New World Whisky refers to whisky produced outside of the traditional whisky-making nations, or “whisky that is made in a way not normally tied to the country it is made in” According to Distill Ventures, an independent drinks accelerator.

Traditional whisky-producing countries include Scotland, Ireland, the USA, Canada, and Japan. As various countries around the globe gain a foothold in whisky production and distribution, the whisky industry is growing to bring a new dimension to the world of spirit.

Often, New World Whisky producers will use traditional blending techniques that are in keeping with traditional and original whisky-making practices, while exploring innovations in the production process.
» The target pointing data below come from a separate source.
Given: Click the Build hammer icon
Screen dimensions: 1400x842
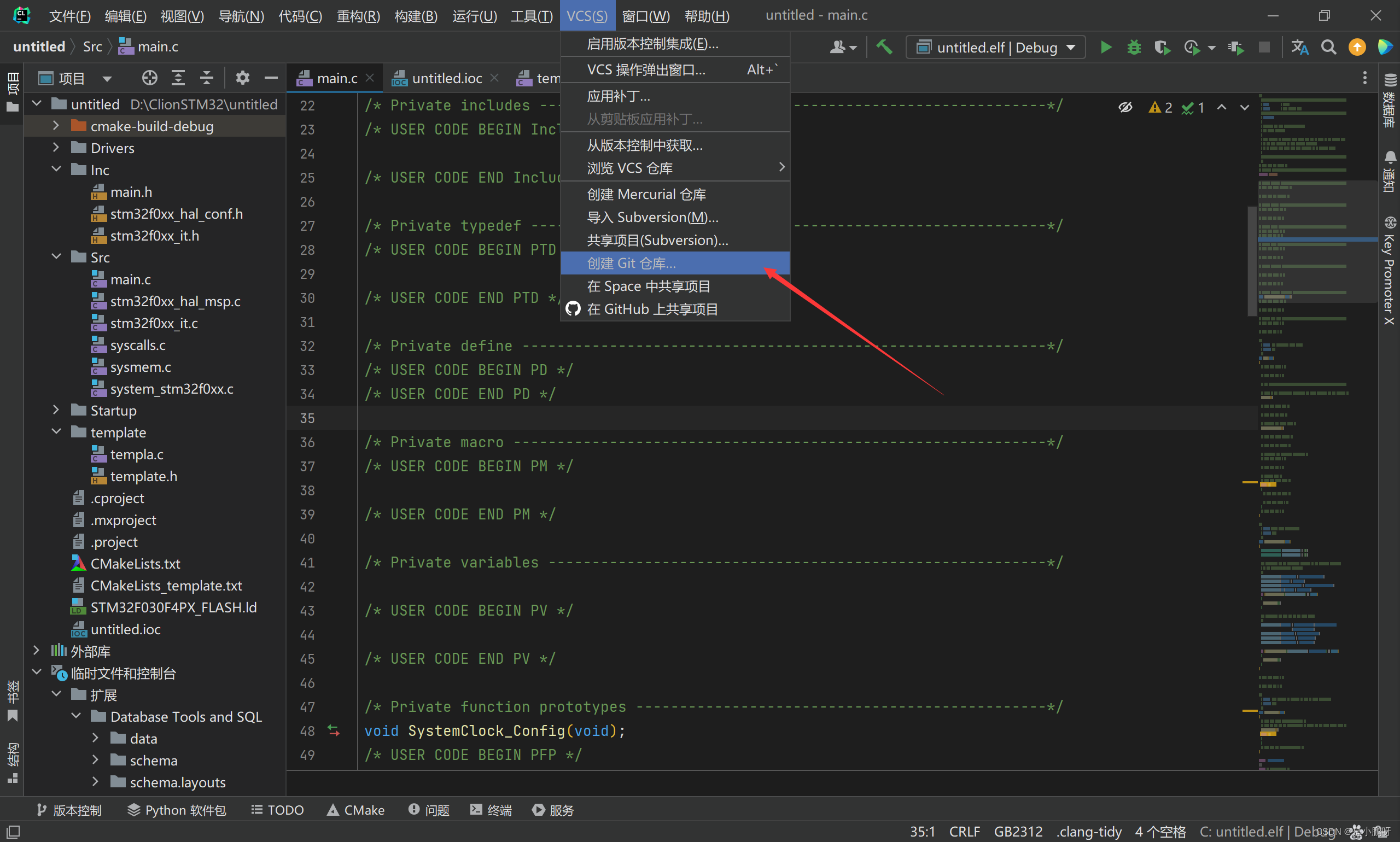Looking at the screenshot, I should [x=884, y=47].
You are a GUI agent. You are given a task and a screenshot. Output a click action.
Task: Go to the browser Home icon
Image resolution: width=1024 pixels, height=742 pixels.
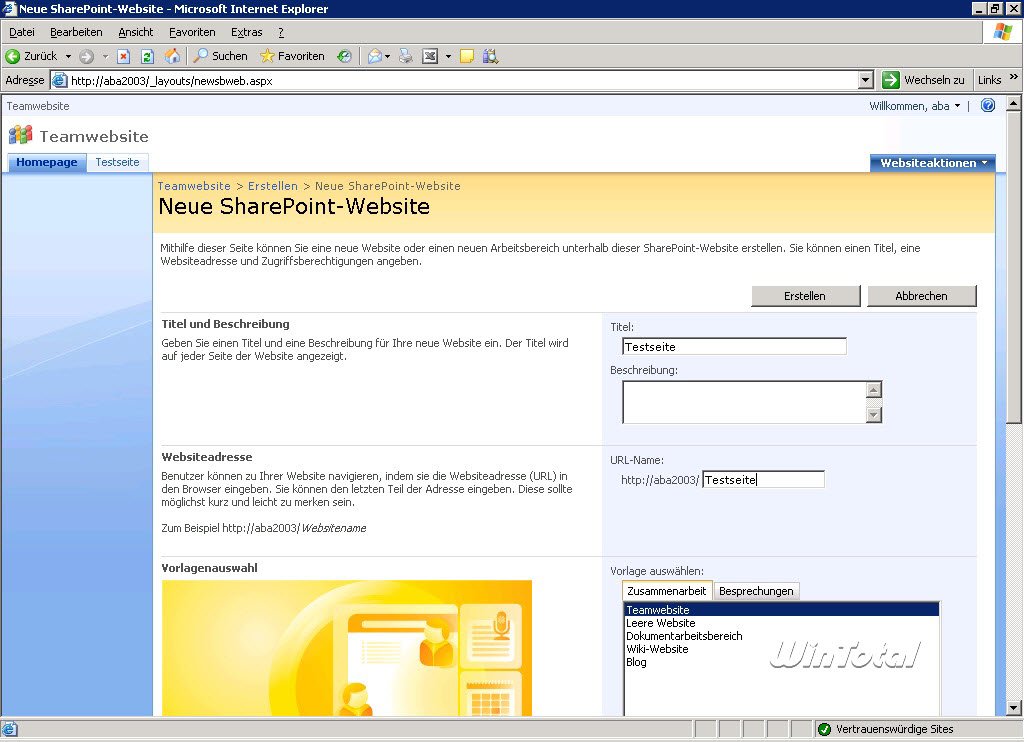(x=172, y=56)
New World Whisky producers, like those from Australia, Bolivia, Scandinavia, as well as South Africa, are forging their own distinct tastes, welcoming the new generation of consumers and shaping what the next direction of whisky production.


While the background of English Whisky isn’t as extensive as Scotland or Ireland’s, whisky manufacturing in England dates back to at least the 1800s. In 1903, England’s last distillery, Lea Valley Distillery, Stratford had to shut its doors, drying up English whisky production in England for nearly a century.

Over the last 10 years however, distillers who are craft in England have emerged, bringing back English whisky making. There are more than thirty English whisky distilleries, all at various phases of the production process. Most of English whisky distilleries have been operating for a while making and selling mature whisky. However, some are still in construction.